Diario de Pepín. Día 77

Cuando yo veo que mamá se pone la chaqueta y coge su mochila me pongo siempre alerta, por si puedo salir con ella. Pero no, esta vez me acarició la cabecita y me dijo que me quedara, como todas las mañanas cuando ella y el chico de la gorra salen un ratito y luego vuelven a la oficina y ya trabajamos todos hasta mediodía y nos vamos. Mamá se fue sola a media mañana y  no volvió, y yo me quedé con el chico de la gorra. Reconozco que me puse bastante empachoso, aunque él no tenía la culpa, porque yo quería que mamá volviera y no volvía. Es que, a veces, aunque ya soy casi grande, no puedo dejar de comportarme como un bebé, y los bebés quieren estar siempre con mamá.

El chico de la gorra me sacó a mediodía, y el señor que me llama perrete me sacó por la tarde y yo, a ratos, ya pensaba cuánto tiempo iba a pasar hasta que mamá volviera.
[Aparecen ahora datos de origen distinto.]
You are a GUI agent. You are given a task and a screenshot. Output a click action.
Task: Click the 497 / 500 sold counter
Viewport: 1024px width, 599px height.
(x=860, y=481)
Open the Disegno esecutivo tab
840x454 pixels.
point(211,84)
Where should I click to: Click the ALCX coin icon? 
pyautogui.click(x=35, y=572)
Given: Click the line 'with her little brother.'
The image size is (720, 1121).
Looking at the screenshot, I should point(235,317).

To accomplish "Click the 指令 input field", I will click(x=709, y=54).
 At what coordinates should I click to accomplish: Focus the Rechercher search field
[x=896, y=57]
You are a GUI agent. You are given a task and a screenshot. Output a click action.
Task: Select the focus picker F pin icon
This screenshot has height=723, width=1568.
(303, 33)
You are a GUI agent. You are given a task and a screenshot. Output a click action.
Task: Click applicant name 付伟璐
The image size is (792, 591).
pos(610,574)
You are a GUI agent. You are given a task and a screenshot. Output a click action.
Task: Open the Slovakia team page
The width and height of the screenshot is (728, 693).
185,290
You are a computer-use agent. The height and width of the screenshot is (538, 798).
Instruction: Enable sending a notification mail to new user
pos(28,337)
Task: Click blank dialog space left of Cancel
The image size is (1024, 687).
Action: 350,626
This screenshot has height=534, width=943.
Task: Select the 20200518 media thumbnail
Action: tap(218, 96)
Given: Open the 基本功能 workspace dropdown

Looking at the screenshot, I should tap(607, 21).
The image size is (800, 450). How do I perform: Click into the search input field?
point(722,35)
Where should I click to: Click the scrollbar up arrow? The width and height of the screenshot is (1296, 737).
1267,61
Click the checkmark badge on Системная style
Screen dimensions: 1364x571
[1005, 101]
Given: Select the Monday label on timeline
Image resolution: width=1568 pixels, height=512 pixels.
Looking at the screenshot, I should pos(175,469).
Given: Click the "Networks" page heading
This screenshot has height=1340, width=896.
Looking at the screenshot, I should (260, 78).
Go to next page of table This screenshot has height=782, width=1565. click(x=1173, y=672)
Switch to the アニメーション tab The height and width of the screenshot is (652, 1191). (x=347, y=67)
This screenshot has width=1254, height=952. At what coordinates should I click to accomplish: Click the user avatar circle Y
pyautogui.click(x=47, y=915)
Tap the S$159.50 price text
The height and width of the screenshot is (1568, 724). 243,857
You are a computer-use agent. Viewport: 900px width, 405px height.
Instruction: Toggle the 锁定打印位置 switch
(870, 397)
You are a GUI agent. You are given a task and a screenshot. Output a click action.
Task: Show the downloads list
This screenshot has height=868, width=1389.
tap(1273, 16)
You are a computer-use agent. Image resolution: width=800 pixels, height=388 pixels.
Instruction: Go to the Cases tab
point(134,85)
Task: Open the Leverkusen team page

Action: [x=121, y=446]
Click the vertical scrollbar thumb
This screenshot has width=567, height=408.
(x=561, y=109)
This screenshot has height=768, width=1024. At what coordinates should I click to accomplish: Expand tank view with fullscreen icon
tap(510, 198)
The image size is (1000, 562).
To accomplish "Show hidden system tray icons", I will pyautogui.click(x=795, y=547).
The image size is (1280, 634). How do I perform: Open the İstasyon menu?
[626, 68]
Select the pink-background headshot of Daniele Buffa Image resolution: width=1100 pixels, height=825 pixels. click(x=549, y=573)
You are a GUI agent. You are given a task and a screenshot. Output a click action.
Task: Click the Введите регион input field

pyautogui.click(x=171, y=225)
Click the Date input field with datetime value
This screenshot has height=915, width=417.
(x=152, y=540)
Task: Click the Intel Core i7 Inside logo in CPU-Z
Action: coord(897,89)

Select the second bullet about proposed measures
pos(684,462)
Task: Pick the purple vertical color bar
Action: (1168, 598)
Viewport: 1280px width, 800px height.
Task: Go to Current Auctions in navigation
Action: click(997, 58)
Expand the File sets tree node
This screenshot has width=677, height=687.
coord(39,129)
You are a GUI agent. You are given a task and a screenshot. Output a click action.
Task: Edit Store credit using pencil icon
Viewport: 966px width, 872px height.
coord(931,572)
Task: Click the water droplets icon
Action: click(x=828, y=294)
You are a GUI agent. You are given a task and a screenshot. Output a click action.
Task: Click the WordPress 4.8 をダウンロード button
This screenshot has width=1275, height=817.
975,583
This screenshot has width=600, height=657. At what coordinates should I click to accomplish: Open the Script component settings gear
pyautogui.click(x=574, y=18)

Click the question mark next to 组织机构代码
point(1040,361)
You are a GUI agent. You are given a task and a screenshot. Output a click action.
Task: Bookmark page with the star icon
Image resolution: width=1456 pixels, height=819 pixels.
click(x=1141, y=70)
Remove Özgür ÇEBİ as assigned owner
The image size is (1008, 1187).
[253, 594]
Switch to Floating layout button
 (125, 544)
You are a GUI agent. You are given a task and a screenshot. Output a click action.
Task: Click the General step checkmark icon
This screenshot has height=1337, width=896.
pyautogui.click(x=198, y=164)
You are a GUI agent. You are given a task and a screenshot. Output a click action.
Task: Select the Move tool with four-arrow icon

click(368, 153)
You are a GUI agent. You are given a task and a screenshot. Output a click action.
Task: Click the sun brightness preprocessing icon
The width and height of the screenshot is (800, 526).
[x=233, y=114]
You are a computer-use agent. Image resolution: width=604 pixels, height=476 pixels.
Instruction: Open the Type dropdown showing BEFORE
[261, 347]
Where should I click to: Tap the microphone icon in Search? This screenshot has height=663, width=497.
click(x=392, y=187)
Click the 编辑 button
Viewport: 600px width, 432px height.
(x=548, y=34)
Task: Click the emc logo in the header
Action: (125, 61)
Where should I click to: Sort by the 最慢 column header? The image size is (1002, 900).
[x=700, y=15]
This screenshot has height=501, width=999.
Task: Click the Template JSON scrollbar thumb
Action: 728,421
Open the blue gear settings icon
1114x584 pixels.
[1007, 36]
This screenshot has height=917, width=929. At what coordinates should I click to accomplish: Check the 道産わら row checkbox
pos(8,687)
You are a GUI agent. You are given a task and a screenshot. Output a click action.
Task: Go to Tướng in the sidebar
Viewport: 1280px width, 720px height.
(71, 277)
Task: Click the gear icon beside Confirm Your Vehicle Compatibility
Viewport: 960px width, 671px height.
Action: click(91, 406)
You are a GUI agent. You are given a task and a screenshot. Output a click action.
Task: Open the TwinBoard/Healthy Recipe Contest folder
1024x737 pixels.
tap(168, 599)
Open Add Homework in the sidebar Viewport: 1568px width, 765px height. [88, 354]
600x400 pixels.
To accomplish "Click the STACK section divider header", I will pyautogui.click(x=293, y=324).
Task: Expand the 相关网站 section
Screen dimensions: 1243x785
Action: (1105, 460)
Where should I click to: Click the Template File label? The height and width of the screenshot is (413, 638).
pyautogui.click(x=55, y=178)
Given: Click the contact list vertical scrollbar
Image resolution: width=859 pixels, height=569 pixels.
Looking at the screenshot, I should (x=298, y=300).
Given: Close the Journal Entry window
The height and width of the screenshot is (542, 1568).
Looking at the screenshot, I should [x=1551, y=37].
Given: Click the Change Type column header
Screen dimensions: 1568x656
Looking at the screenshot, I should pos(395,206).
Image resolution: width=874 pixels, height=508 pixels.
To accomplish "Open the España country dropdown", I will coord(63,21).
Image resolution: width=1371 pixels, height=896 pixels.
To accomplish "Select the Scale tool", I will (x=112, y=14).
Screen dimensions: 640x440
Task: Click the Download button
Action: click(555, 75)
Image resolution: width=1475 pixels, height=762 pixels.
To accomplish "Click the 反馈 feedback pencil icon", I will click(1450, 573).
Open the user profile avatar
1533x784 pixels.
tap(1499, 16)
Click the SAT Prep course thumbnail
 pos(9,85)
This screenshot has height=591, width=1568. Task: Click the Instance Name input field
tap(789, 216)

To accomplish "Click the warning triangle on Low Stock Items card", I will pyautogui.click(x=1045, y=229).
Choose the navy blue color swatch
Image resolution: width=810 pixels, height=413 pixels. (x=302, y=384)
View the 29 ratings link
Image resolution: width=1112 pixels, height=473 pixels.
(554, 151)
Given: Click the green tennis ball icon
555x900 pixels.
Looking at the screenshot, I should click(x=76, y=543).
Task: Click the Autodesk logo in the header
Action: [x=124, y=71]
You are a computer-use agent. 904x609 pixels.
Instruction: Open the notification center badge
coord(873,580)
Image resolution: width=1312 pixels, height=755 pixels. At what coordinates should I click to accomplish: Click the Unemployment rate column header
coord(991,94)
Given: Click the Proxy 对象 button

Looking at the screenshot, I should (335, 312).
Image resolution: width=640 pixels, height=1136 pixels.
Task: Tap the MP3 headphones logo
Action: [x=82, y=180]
Eso sí, por la tarde conseguí estar más tranquilo y no dar guerra, yo creo que, porque, más que nervioso, estaba ya un poco triste.

Cuando mamá volvió era muy de noche -yo nunca había estado en la oficina hasta tan tarde-, y me puse como un loco, sin control ninguno, dando brincos y chillando, que hasta la gente que pasaba por la calle se quedaba mirando. Yo creo que no se puede ya ser más feliz. Bueno, sí, yo habría sido más feliz aún si no hubiera visto que mamá cogía otra vez la maleta esa que llena de papeles cuando se va sin mí; porque, me temo que eso significa que me va a tocar esperarla otra vez.

Diario de Pepín. Día 31

Yo no sé si los perros tenemos adolescencia, son cosas sueltas que oigo por ahí, pero sí sé que me pasan cosas que no controlo muy bien, que, de pronto, me entra la revolución y no paro y muerdo todo y brinco y me pongo de manos y me puede la necesidad de actividad y, de pronto, me entra un sueño terrible que me deja KO. Mamá dice que parece que tengo un interruptor y que funciona por su cuenta.

Todo el mundo dice que he crecido mucho. Yo creo que sigo siendo pequeño, porque mamá me midió el pecho para comprarme el arnés nuevo y dijo que casi no llegaba a la talla más pequeña. La gente, en la calle, siempre le pregunta a mamá si soy bebé y de qué raza soy, y mamá les dice que cuatro meses y que soy un cruce de razas, pero que no sabe de cuáles porque nací en una perrera. Yo sé que mamá me quiere mucho, muchísimo, pero también sé que mamá quería un perro pequeño y tengo miedo de que, si crezco mucho, ya no me quiera. Aunque, por otro lado, yo creo que no, que me querría igual o parecido porque el otro día le dijo al señor de las tardes que me llama perrete que dormíamos juntos la siesta en el sofá y, cuando él le dijo “mira que los perros crecen y luego no cabe…” ella se puso muy seria y  le dijo: Pues compro otro sofá. Y eso, creo yo, significa que, aunque yo crezca mucho y sea un perro grande, mamá y yo vamos a seguir juntos siempre y nunca me va a llevar a la perrera.

Los silencios

Lo peor de todo siempre han sido los silencios. El silencio de papá y mamá, que casi nunca hablaban y, por supuesto, nunca me susurraron al oído; el de aquella niña con trenzas y calcetines blancos que me miraba y me miraba y me sonreía, pero nunca me dijo que sí; el de Juan, cuando le pregunté si estaba enamorado de mi novia de entonces, que poco después dejó de ser mi novia y se casó con él; el del hijo puta de mi jefe en mi primer trabajo, que me despidió sin una palabra…; el del bebé, que nació sin llanto, y sin voz, y sin vida, y aún me despierta cada noche desde la habitación de al lado de mi mente, por donde también vaga sin rumbo su madre, desde entonces; y me mira a veces, y me grita con el más desgarrador de los silencios.

Brindis

Levantó una copa de vino y, mirando a la familia, mintió al brindar por todos ellos. Y mintió también al desear que su bebé recién nacido se pareciera a cualquiera de ellos. Su padre, tan temeroso de Dios que siempre tenía el infierno en los ojos y en la boca; su madre, tan temerosa de su padre, que ni siquiera levantaba la mirada en su presencia, y sus hermanos, tan reprimidos siempre, tan mermados…

Alzó la copa de nuevo y deseó, casi gritando, que su hijo jamás, jamás, sintiera miedo. Todos lo miraron como alucinados y él, por primera vez en su vida, se sintió un héroe.